Adopted: June 27, 2014 Mary Gillett, Club Secretary
ADDENDUM A TO FIRST AMENDED AND RESTATED BYLAWS - OFFICER AND DIRECTOR POSITIONS
Officers. The responsibilities of the Club officers shall include but not be limited to the following: (i) set overall strategy for the Club; and (ii) initiate and lead efforts to revise Articles of Association, Bylaws, and Addendums as needed.
President. The President’s responsibilities include: (a) supervising and coordinating Club activities; (b) calling and presiding over regular and special meetings of the Board; (c) ensuring the holding of the Annual Meeting as called for by Club’s bylaws; (d) ensuring the completion of the Club Annual Report for the AAUM; (e) serving, if interested, as a Member of any standing or ad hoc committees for the Club and their respective chairpersons; and (f) serving as principal liaison with the University, the Alumni Association and other organizations.
Vice President. The Vice President’s responsibilities include: (a) presiding over the Club meetings in the absence of the President; (b) chairing the Nominating Committee; (c) ensuring that the term limits described in the Club Bylaws are adhered to by the Officers and Directors of the Board; (d) serving as a resource for the Chairs of the standing committees and participate in associated activities as needed; (e) assuming the duties of the President on an interim basis if the President is unable to complete his/her term; and (f) completing the Annual Report for the AAUM if assigned.
Secretary.
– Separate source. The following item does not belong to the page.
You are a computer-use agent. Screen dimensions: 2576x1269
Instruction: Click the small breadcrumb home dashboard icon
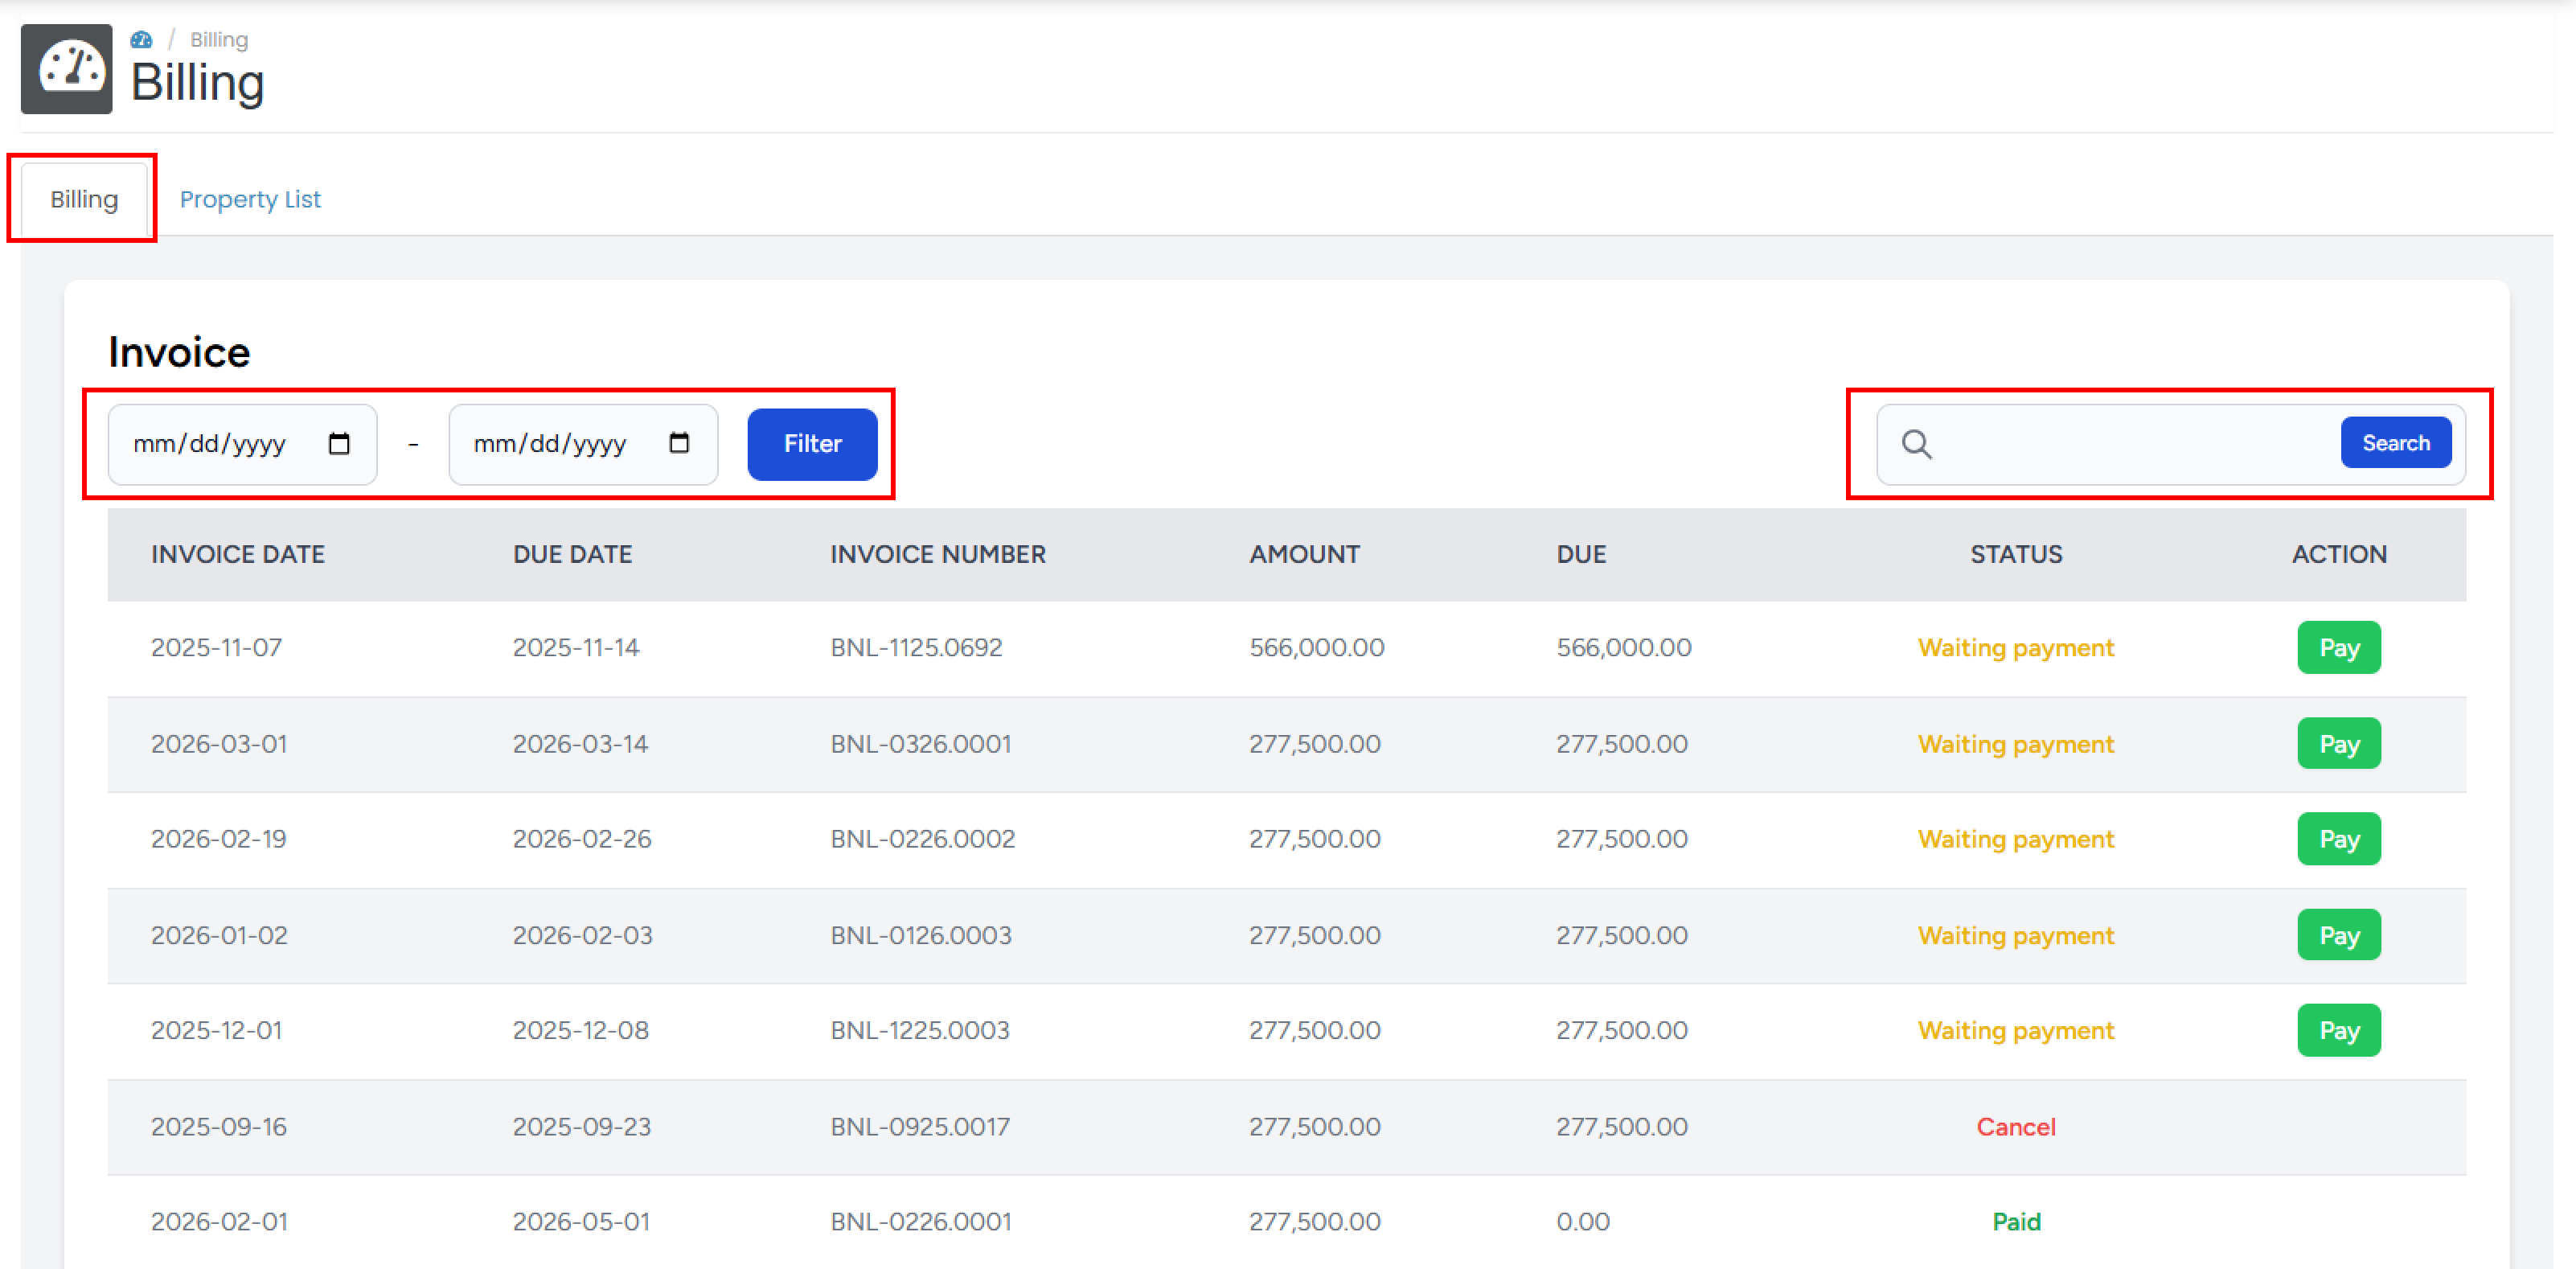(x=142, y=40)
The Secretary’s responsibilities include: (a) giving notice of the Club Board meetings; (b) taking and distributing meeting minutes at Board and special meetings; (c) maintaining a permanent record of all Club proceedings; (d) tallying votes from the Board and general membership; (e) maintaining and circulating the current Articles of Association, Bylaws and Addendums of the Club; and (f) taking attendance at Club Board meetings.
Treasurer. The Treasurer’s responsibilities include: (a) receiving all funds paid to the Club; (b) disbursing money on properly authorized orders/invoices; (c) maintaining the permanent record of all financial matters; (d) preparing a Treasurer’s Report on the status of the operating and scholarship funds for all meetings of the Board, including the Annual meeting; (e) preparing a final report for the prior fiscal year and submitting such report to the Board; (f) transferring funds to the Office of Financial Aid of the University of Michigan; (g) transferring financial records to the incoming treasurer no later than the Annual Meeting; (h) assisting in preparation of event-based budgets and related record keeping; (i) serving as a resource for the Director(s) of Scholarship Awards & Student Relations; (j) fundraising, participating in associated activities as needed; (k) preparing an annual budget; and (l) overseeing risk management and insurance.
Communications Director. The Communications Director shall be responsible for coordinating communication from the Club to its Members, and the public at large. The Communications Director shall report to the President and the Board, or their designee. This includes postal mail, electronic communications, press communications, social media, and any other relevant means to promote the Club’s activities and operations.
Past President. The Past President’s primary responsibility is to contribute his knowledge and wisdom to the Officers and Directors, and to be present at appearances, meetings, and functions associated with the Club when the President is unable to attend.
Directors. Club Directors’ responsibilities include: (a) serve as liaisons among the Club leadership, the membership, and the community at large; (b) represent the diverse interests of the general membership; (c) assist the Officers in the administration of the Club and in volunteer identification and recruitment; (d) attend Board meetings on a regular basis; (e) attend Club events on a regular basis; and (f) to chair specific committee, or to take the lead role in the coordination of a specific event or project that may be assigned by the Club Board or President.